Kelly, 52, has been held in isolation at the Metropolitan

Correctional Center since July 11, when federal agents arrested him

on sexual misconduct charges while he was walking his dog outside his

home in the Trump Tower.

His lawyers allege the draconian conditions in the Loop high rise

jail's Special Housing Unit have unfairly punished Kelly even though

he has not been convicted of any of the allegations against him.

It has also seriously hampered his ability to prepare for trial, with

his legal team forced to meet with Kelly - who is kept in handcuffs -

in a cramped room with no table, just a small shelf with "not enough

space to put a piece of paper and have it lie flat," the motion

alleged.

"Given that Mr Kelly is a pretrial detainee not yet convicted of any

crime, his current conditions ... violate the cruel and unusual

punishment standards of the Eighth Amendment," as well as other

constitutional safeguards to due process, his lawyers, Steve

Greenberg and Michael Leonard, wrote in the 14-page filing.

US District Judge Harry Leinenweber, who ordered Kelly held without

bond in July, is slated to take up the motion Wednesday.

Last month, the acting US marshal in Chicago told Leinenweber that

the restrictive confinement was for Kelly's own safety.

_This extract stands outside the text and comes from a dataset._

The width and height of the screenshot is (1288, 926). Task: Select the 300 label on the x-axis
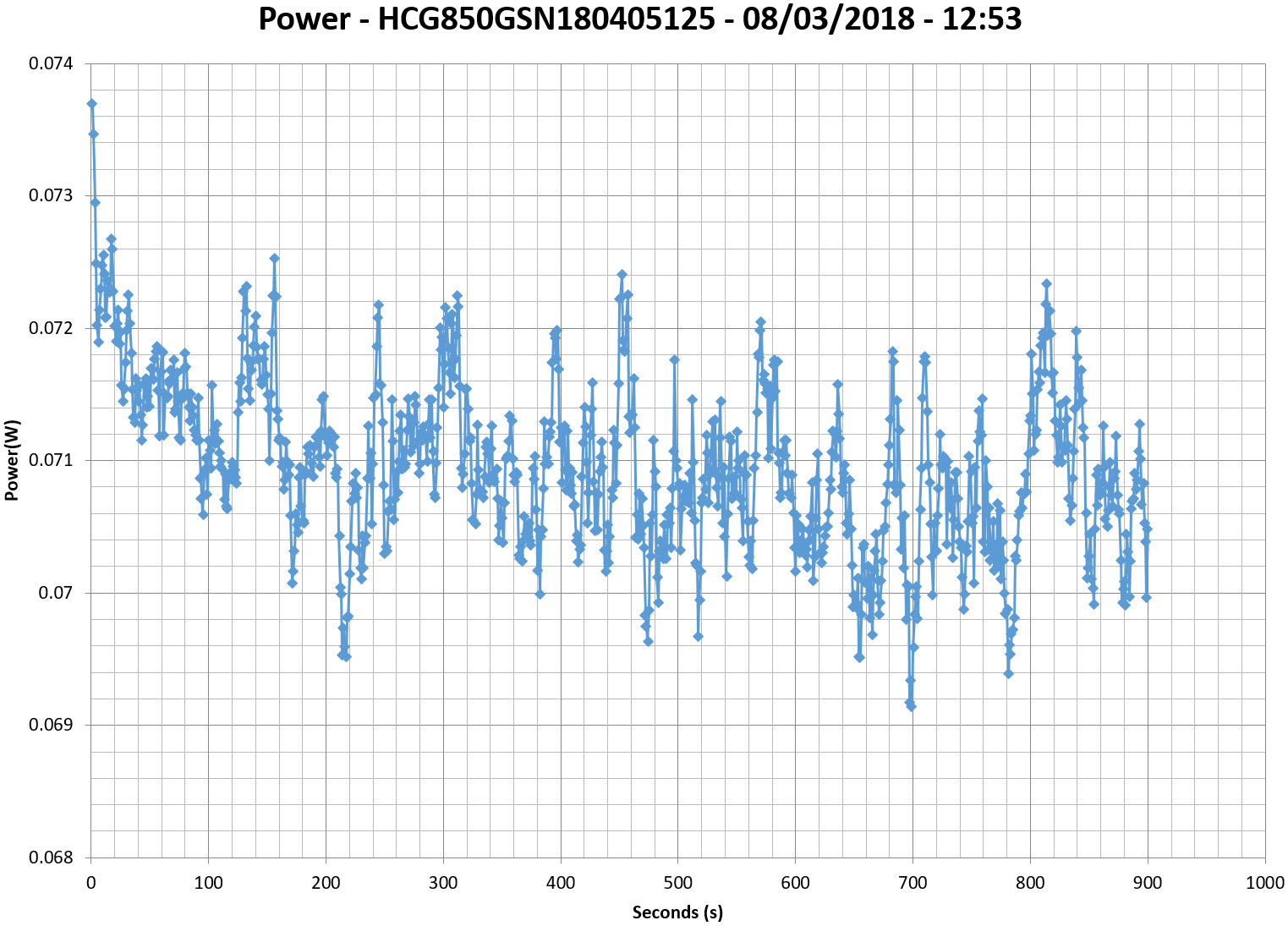pyautogui.click(x=443, y=883)
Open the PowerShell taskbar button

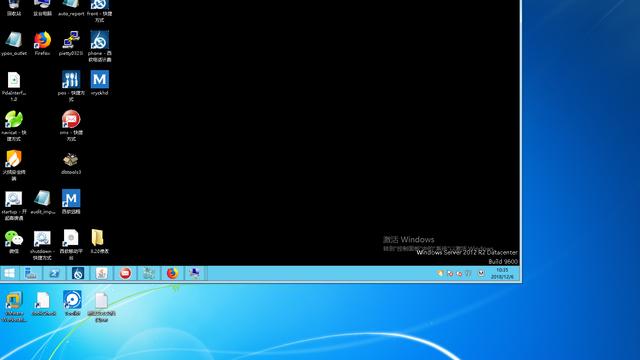(54, 273)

He also said

Kelly had so far refused offers of a cellmate or to be moved to

general population.

But in their motion, Kelly's lawyers said Bureau of Prisons officials

have cited his celebrity status and the charges involving sexual

abuse of minors in refusing their requests to move him out of the

SHU.

"The issue is that although he may be ready to go to general

population, for safety and security reasons, he many not be

appropriate for general population at this time because of his

offense and notoriety," one BOP official wrote in an email Monday to

Kelly's lawyers, according to the defense motion.

The email stated Kelly's status will "continue to be monitored and

reviewed." That notion was scoffed at by Kelly's attorneys as

"utterly nonsensical," since the conduct he's charged with and his

status as a celebrity aren't likely to change.

The 13-count federal indictment brought in Chicago alleged Kelly and

two of his associates fixed the R&B superstar's 2008 child

pornography trial in Cook County by paying off witnesses and victims

to change their stories.

The indictment also alleged Kelly, former manager Derrel McDavid, and

onetime employee Milton "June" Brown paid hundreds of thousands of

dollars to recover child sex tapes before they fell into the hands of

prosecutors.

A separate federal indictment brought against Kelly alone in New York

accused the singer of racketeering conspiracy, alleging Kelly

identified underage girls attending his concerts and grooming them

for later sexual abuse.

Kelly is also charged in four separate indictments in Cook County

alleging he sexually assaulted one woman and sexually abused three

minor girls.

Kelly has pleaded not guilty to all charges.